Matt paused for a moment, then continued. "Our baseline design now has us bringing the planet to full Earth gravity and air pressure by adding hundreds of billions of cubic kilometers of silver and iron and slightly radioactive heavy metals at the core. The radioactive heat will give Mars back a liquid metal core. The silver has high density and is a great conductor, and we'll spin it up with the iron to generate a nice protective magnetic field for the planet. End result, a planet that's 20% denser than Earth, with a 20% smaller radius and a third less surface area. We'll port over an Earth biosphere.
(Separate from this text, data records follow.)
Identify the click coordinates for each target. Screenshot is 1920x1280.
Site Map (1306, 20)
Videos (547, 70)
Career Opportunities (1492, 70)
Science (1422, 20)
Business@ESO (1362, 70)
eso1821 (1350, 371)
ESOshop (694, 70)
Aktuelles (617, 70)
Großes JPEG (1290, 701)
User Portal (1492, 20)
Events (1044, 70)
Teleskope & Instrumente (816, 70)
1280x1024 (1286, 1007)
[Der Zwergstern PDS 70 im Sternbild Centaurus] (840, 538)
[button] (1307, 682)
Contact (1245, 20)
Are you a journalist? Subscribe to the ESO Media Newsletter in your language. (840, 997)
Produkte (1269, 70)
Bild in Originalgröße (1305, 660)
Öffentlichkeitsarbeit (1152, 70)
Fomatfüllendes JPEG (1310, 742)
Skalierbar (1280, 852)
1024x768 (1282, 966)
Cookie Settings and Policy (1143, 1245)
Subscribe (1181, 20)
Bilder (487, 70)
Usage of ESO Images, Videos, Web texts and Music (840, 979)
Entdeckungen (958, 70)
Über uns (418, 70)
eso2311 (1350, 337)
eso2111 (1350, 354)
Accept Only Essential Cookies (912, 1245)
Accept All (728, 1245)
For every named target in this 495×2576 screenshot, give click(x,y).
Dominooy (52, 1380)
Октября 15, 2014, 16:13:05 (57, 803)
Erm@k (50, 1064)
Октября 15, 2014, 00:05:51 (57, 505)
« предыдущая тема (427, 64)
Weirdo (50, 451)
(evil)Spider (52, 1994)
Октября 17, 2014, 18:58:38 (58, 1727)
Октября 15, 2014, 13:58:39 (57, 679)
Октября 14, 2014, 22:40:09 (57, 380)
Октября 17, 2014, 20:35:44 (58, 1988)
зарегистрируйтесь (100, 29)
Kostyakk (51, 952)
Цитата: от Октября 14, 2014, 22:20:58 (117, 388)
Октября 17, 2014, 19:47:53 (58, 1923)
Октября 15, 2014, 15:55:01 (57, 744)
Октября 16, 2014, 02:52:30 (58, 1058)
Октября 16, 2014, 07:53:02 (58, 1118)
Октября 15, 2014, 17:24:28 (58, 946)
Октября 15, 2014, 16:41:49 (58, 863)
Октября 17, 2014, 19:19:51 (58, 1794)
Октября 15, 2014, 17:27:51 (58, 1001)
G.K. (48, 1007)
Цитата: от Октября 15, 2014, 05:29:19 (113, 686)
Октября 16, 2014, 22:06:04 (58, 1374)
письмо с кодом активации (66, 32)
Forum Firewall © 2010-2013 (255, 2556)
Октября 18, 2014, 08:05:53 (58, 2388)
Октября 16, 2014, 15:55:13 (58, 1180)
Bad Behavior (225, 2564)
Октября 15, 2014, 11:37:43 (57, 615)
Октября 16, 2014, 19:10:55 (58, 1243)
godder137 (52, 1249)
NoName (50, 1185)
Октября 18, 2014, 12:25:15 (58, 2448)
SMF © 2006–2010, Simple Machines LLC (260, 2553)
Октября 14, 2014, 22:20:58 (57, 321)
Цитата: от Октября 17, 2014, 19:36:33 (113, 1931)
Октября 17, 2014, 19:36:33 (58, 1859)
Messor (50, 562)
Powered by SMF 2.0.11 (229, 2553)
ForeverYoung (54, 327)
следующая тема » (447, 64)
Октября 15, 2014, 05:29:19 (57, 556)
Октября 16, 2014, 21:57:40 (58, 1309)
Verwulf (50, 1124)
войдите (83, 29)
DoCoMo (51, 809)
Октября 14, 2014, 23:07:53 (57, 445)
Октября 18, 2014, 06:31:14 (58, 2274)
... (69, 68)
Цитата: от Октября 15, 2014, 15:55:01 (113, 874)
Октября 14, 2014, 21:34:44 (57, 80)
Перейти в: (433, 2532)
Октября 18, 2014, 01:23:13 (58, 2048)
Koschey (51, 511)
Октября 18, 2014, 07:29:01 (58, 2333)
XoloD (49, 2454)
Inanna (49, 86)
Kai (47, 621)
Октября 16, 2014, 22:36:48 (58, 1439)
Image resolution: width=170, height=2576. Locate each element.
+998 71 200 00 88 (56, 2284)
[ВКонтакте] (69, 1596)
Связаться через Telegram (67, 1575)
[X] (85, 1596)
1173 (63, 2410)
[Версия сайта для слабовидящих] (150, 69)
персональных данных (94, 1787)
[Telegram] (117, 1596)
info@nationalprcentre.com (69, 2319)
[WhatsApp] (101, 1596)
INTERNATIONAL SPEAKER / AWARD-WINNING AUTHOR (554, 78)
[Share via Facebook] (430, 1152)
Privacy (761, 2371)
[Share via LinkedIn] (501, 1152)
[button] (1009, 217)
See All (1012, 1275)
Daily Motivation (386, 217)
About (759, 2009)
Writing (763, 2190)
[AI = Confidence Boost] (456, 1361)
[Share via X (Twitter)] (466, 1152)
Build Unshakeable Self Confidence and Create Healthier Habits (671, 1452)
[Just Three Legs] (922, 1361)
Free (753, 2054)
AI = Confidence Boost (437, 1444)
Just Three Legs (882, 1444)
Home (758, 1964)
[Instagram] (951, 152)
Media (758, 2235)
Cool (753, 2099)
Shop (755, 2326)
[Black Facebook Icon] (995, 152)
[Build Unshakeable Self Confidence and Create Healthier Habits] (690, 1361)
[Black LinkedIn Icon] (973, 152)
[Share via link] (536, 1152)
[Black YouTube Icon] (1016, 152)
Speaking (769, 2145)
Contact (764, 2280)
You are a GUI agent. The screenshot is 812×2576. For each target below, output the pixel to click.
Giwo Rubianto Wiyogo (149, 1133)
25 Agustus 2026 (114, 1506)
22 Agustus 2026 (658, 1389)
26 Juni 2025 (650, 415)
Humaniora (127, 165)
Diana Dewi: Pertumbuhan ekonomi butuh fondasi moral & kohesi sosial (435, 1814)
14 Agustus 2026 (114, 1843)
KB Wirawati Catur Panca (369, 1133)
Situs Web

It'll have a 24-hour day, and a more circular orbit. Its sidereal period will still be 1.88 years, and its distance from the sun still a little over 50% more than Earth's. Those are about the only two things staying the same. Oh, its two small moons will stay the same, just be pushed into much higher orbits. Mars as we know it will disappear. This is more like planet replacement, rather than terraforming. And the two tesseracts working together can do all this in less than a month! Perhaps the best time to do it is when Mars is farthest from Earth, let the sun hide what we're doing. More mysterious that way... With the right greenhouse mix for the atmosphere, huge areas of both the equator and middle latitudes will be temperate. The poles will still be very cold, but not as super cold as they are now."